Il occupait une situation sociale bien établie du fait que les Tarleton avaient
une centaine de nègres et, comme tous les esclaves de gros planteurs, il
n’avait que dédain pour les petits fermiers qui n’en possédaient que
quelques-uns.
« Je m’en vais te flanquer une raclée pour
ça, s’écria Stuart d’une voix féroce. Ne t’avise pas de traiter Able Wynder de
pauvre gueux ! Bien sûr, il est pauvre, mais ce n’est pas un gueux, et le
diable m’emporte si je laisse quelqu’un, nègre ou blanc, dire du mal de lui. Il
n’y a pas un homme qui le vaille dans ce comté, ou alors pourquoi la troupe l’aurait-elle
élu lieutenant ?
— Moi, j’ai pas comp’is ça, rétorqua Jeems
sans se soucier de la mine menaçante de son maître. Ji c’oyais qu’on p’end’ait
tous les officiers chez les missiés ’iches, au lieu de les p’end’ chez les
gueux du ma’ais.
— Ce n’est pas un gueux. Tu ne vas tout de
même pas le comparer à des gens comme les Slattery. Able n’est pas riche, voilà
tout. C’est un petit fermier, ce n’est pas un gros planteur et, si les
camarades l’ont eu assez en estime pour l’élire lieutenant, eh bien ! il n’appartient
pas à un nègre de se moquer de lui. La troupe sait ce qu’elle fait. »

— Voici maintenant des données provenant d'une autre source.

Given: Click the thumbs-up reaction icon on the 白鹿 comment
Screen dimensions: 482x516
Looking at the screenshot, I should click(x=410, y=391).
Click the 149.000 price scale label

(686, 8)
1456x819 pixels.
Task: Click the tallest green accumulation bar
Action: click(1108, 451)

Le corps de cavalerie avait été créé trois mois
auparavant, le jour même où la Géorgie s’était séparée de l’Union, et depuis on
ne cessait de lever des recrues en vue de la guerre. Bien que les suggestions
n’eussent point manqué, on n’avait pas encore donné de nom à ce corps. Sur ce
point, chacun professait une opinion dont il ne voulait pas démordre, tout
comme il avait ses vues personnelles sur la couleur et la coupe des uniformes. « Les
Chats Sauvages de Clayton », « Les Mangeurs de feu », « Les
Hussards de la Géorgie du Nord », « Les Zouaves », « Les
Fusiliers de l’intérieur » (quoique les troupes dussent être armées de
pistolets, de sabres et de coutelas, mais non de fusils), « Les Gris de
Clayton », « Les Sang et Tonnerre », « Les Expéditifs »,
toutes ces appellations avaient leurs partisans. Jusqu’à ce que les choses
fussent mises au point, on se contenta d’appeler ce corps « la troupe »
et ce nom lui resta.
Les officiers étaient élus par les hommes, car, en
dehors d’un petit nombre de vétérans des guerres du Mexique et des guerres
séminoles[4],
personne ne connaissait le métier des armes ; en outre, la troupe n’aurait
jamais admis comme chef un vétéran qui n’eût pas joui de son affection et de sa
confiance. Tout le monde aimait les quatre fils Tarleton et les trois fils
Fontaine, mais, quoi qu’il en coûtât, on refusa de les élire parce que les
Tarleton aimaient trop boire et faire les fous et que les Fontaine avaient un
caractère trop emporté et trop brutal. Ashley Wilkes fut élu capitaine parce
qu’il était le meilleur cavalier du comté et qu’on fondait de grands espoirs
sur son calme pour maintenir un semblant d’ordre dans les rangs. Raiford
Calvert fut nommé premier lieutenant parce que tout le monde aimait Raif ;
quant à Able Wynder, fils d’un trappeur des marais, et lui-même petit fermier,
il fut élu lieutenant en second.
Able était une espèce de géant illettré plein de
bon sens et de réserve. Il avait bon cœur et, plus âgé que les autres jeunes
gens, il se conduisait au moins aussi bien qu’eux en présence des dames. Le
snobisme n’existait guère parmi les hommes de la troupe.